**READING PASSAGE**
────────────────────

Plasmapheresis: When the Drugs Don’t Work
Clinical Connections – Summer 2017
Molly, a three-year-old springer spaniel with a severe form of immune-mediated haemolytic anaemia (IMHA) was successfully treated by the Small Animal Emergency Referrals Service with plasmapheresis, enabled by the use of a Continuous Renal Replacement Therapy (CRRT) machine at RVC Small Animal Referrals.
Success stories like that of Molly have been made possible because the RVC is the only veterinary centre in the UK to offer extracorporeal therapy, a blood purification system that can save the lives of poisoned animals, those with kidney failure and autoimmune disorders. The machine can be used for both dialysis and plasmapheresis by using different filters.
With plasmapheresis, the patient’s plasma (containing substances that may be causing disease) is removed and replaced with healthy plasma from the RVC’s blood donor transfusion medicine programme.
Other therapies that were instituted to manage Molly’s IMHA included immune-suppressive therapy, however the degree of haemolysis was so severe that she required three packed red blood cell transfusions in the first 72 hours, whilst the medications took effect.
Due to the severity of Molly’s anaemia and high transfusion requirements, the decision was made to perform plasmapheresis, also known as ‘therapeutic plasma exchange.’ The goals were to decrease the rate of haemolysis by reducing the auto-antibody burden, reduce the need for ongoing transfusions and provide some relief due to the very high serum bilirubin, while waiting for the immune-suppressive treatment to take effect. Following plasmapheresis, Molly did not require any further packed red blood cell transfusions and she was able to go home after five days.

────────────────────

**COLLECTED DATA**
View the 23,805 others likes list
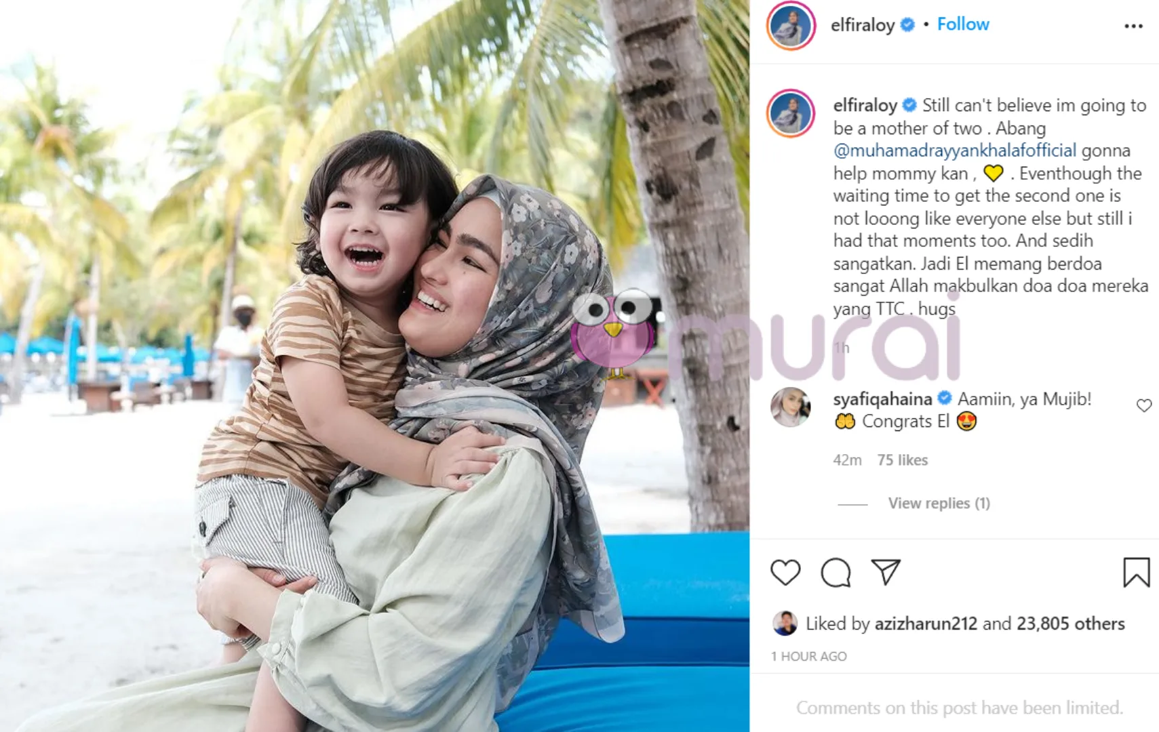This screenshot has height=732, width=1159. (x=1071, y=624)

────────────────────

**PROBLEMS TO WORK ON**
1 – In the plasmapheresis article, how many packed red blood cell transfusions did Molly need in the first 72 hours?
2 – Output the part of the plasmapheresis article starting with "Due to the severity" and going on through "after five days.".
Rely only on the plasmapheresis article, not the listing.

**ANSWER LIST**
1 – Three.

2 –
Due to the severity of Molly’s anaemia and high transfusion requirements, the decision was made to perform plasmapheresis, also known as ‘therapeutic plasma exchange.’ The goals were to decrease the rate of haemolysis by reducing the auto-antibody burden, reduce the need for ongoing transfusions and provide some relief due to the very high serum bilirubin, while waiting for the immune-suppressive treatment to take effect. Following plasmapheresis, Molly did not require any further packed red blood cell transfusions and she was able to go home after five days.